Trajectories and Orbits

The key contribution of physics is celestial mechanics, the laws that govern the motions of bodies moving under the influence of gravitation. By combining Newton's law of universal gravitation and his laws of motion, the path of a rocket in the earth's vicinity can be calculated. This path, known as the trajectory, is strictly determined by the initial thrust imparted to the rocket, the gravitational field of the earth, and the atmospheric drag encountered. Although the manner in which these factors interact is highly complex, it is possible to determine accurately in advance the trajectory of any rocket and even to alter its course by remote control. If a satellite or unpowered spacecraft is close to the earth, the effects of other heavenly bodies can be ignored and its orbit will be a conic section: circular or elliptical for a satellite that remains in a closed orbit around the earth, and parabolic or hyperbolic for a spacecraft or space probe that escapes the earth's gravitational field into an open orbit.

The criterion that separates the closed and open orbits is the escape velocity, which for the earth is 7 mi (11.3 km) per sec. If the initial thrust provided by a rocket gives the object a speed greater than the escape velocity, it will move away from the earth in an open orbit; if the final velocity is smaller than the escape velocity, it will remain at finite distance from the earth in a closed orbit; if the final velocity is less than 5 mi (8 km) per sec, the flight will be suborbital and the object will follow an arc that returns it to earth.
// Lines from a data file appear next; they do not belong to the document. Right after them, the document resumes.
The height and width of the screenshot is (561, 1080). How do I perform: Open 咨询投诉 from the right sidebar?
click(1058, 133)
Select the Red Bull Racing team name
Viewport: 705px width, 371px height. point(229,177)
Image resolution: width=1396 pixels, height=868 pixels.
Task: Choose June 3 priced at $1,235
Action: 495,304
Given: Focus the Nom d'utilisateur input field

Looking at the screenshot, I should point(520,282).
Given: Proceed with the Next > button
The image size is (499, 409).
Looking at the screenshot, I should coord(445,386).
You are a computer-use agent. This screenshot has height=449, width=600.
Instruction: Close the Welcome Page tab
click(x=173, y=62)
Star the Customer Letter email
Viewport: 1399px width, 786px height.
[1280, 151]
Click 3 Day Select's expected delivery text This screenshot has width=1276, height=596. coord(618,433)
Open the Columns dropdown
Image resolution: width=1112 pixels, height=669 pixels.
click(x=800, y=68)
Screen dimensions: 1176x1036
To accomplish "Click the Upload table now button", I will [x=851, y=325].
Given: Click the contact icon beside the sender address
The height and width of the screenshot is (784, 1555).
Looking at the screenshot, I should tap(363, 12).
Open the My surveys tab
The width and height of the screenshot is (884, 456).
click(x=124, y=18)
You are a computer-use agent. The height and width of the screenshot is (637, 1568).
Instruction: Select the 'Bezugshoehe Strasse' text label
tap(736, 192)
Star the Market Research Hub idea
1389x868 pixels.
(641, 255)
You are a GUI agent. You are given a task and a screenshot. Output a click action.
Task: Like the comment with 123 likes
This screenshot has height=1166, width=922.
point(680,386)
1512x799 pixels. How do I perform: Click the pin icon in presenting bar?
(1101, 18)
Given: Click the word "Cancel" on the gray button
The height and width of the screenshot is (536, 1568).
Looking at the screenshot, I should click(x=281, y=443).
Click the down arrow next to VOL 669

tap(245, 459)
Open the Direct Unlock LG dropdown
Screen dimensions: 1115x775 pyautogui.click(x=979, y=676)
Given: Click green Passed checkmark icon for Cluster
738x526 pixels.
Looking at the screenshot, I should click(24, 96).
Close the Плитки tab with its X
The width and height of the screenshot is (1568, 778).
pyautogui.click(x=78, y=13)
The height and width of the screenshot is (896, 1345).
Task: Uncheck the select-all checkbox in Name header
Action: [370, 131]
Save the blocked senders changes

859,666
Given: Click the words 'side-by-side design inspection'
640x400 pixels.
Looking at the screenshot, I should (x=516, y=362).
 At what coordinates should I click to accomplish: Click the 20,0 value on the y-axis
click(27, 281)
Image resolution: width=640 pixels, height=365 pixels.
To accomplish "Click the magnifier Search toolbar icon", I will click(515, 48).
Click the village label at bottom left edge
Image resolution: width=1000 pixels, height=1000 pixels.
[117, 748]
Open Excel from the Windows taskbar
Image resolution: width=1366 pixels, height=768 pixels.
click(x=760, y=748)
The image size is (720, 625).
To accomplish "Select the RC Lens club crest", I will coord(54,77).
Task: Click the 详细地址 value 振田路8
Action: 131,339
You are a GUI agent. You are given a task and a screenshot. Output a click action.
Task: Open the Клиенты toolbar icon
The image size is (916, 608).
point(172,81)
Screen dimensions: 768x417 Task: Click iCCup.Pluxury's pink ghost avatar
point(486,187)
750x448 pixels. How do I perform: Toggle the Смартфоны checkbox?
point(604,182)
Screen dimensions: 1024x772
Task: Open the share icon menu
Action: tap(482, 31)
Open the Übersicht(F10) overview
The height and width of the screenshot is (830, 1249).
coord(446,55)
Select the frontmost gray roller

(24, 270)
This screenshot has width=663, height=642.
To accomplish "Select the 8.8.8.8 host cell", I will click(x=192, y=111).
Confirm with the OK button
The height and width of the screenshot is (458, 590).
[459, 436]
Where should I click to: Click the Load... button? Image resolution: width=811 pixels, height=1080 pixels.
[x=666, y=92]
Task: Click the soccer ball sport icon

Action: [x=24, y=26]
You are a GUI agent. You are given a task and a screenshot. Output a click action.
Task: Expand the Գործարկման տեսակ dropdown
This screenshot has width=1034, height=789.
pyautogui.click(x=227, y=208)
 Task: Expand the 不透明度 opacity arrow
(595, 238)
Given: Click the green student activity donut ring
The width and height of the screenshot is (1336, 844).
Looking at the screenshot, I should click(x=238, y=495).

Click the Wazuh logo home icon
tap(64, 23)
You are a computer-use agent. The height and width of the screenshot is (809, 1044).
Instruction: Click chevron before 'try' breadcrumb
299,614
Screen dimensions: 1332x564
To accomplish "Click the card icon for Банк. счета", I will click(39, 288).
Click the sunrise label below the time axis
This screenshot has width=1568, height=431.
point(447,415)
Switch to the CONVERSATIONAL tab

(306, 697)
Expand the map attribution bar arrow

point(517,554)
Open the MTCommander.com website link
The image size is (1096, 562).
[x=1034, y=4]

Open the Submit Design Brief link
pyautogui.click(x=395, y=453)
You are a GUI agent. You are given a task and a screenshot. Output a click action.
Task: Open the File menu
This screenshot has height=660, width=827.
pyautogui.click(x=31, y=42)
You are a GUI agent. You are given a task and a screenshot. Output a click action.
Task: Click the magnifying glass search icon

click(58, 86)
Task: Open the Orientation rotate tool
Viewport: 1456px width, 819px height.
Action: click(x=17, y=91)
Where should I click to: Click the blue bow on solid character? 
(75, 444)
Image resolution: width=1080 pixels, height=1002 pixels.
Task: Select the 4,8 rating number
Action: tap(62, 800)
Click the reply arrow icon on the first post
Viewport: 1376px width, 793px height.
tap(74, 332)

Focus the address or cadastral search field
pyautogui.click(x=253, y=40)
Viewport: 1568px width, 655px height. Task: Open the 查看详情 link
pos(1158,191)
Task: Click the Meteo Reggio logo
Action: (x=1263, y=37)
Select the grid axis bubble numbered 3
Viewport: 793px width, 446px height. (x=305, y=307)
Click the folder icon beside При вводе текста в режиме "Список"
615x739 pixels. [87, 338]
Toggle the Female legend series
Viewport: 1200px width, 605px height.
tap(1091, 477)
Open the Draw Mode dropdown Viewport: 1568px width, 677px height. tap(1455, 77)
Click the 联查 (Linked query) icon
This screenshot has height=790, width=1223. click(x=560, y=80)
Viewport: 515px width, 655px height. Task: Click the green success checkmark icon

A satellite in orbit around the earth typically travels at a height of several hundred miles with a velocity of about 5 mi (8 km) per sec and a period of revolution of 90 min. For certain satellites, however—such as communications satellites—synchronous orbits are desirable; at a distance of 22,300 mi (35,900 km), a satellite's period is exactly 24 hours, so it appears to hover over the same point on the earth's surface. Circular orbits are usually the most desirable but are the hardest to achieve. If a satellite is launched eastward near the equator, it receives a boost from the earth's rotation, but the resulting orbit necessarily lies in the earth's equatorial plane. For some applications, polar orbits, which pass near both of the earth's poles, are preferred. In a polar orbit, a satellite will periodically pass directly over every point on the earth's surface. Translunar and interplanetary trajectories are highly complex, because no simplifying assumptions can be made; the gravitational influences of the sun, moon, and other planets must be considered. Such gravitational forces can be exploited advantageously; for example, in the slingshot effect, a space probe is accelerated as it swings past a planet on the correct trajectory.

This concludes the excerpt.